In the part of the data that opens with the line containing "You are a GUI" and closes with the line containing "pos(1189,457)", rename "field" to "input box" and leave everything else unchanged. Give back only those lines, without the pictures.

● Data in this exercise:

....

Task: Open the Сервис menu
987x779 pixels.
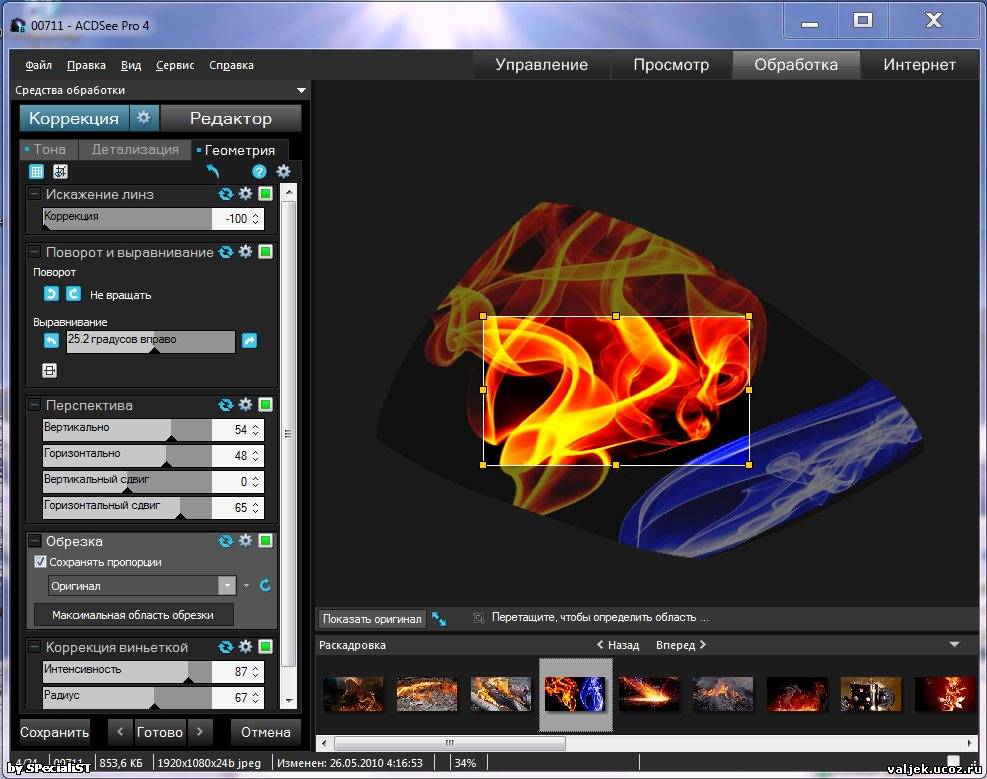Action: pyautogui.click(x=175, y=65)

....

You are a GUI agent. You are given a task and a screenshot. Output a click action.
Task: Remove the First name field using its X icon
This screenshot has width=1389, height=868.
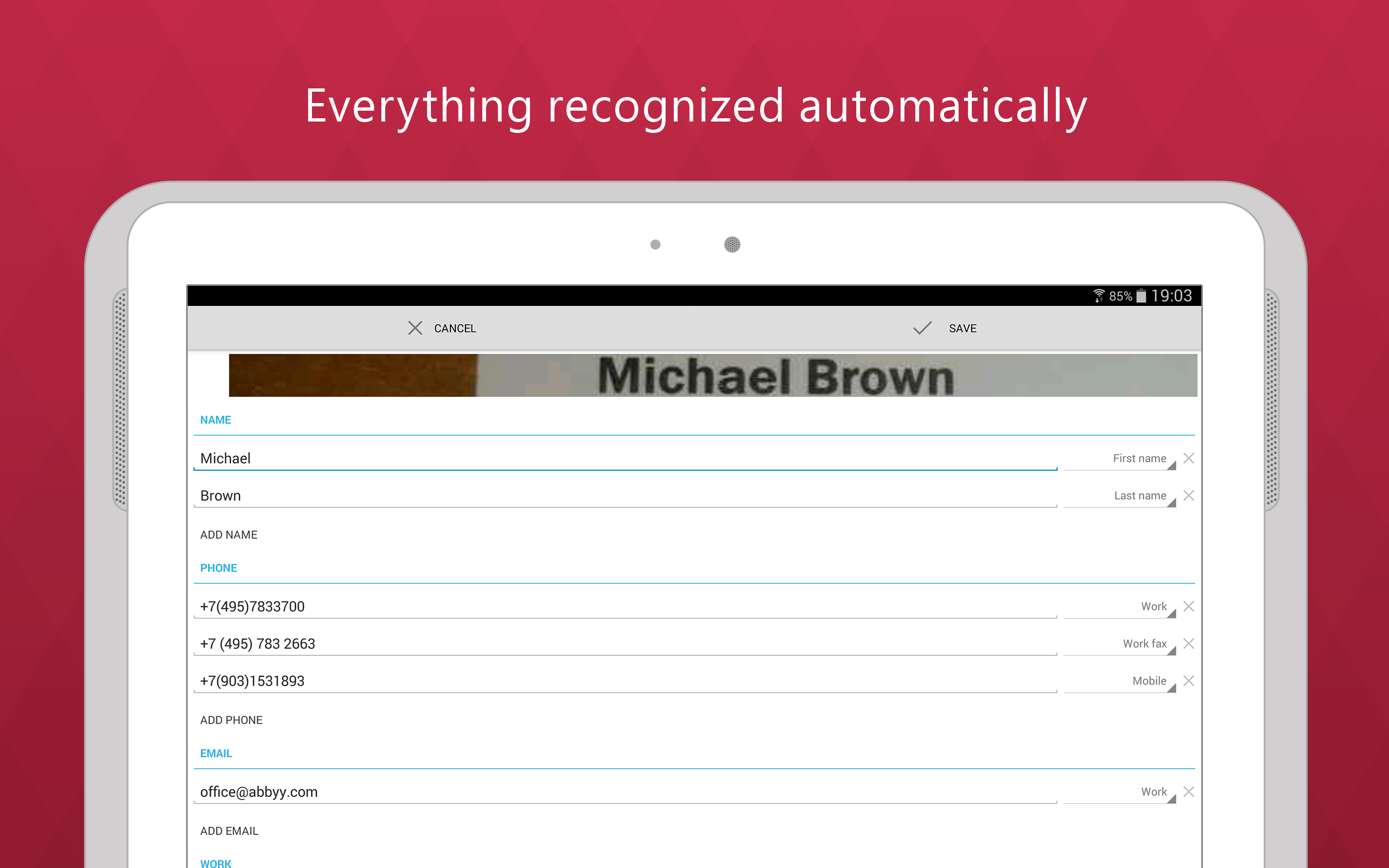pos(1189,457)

....

● Worked answer:
You are a GUI agent. You are given a task and a screenshot. Output a click action.
Task: Remove the First name input box using its X icon
This screenshot has width=1389, height=868.
pos(1189,457)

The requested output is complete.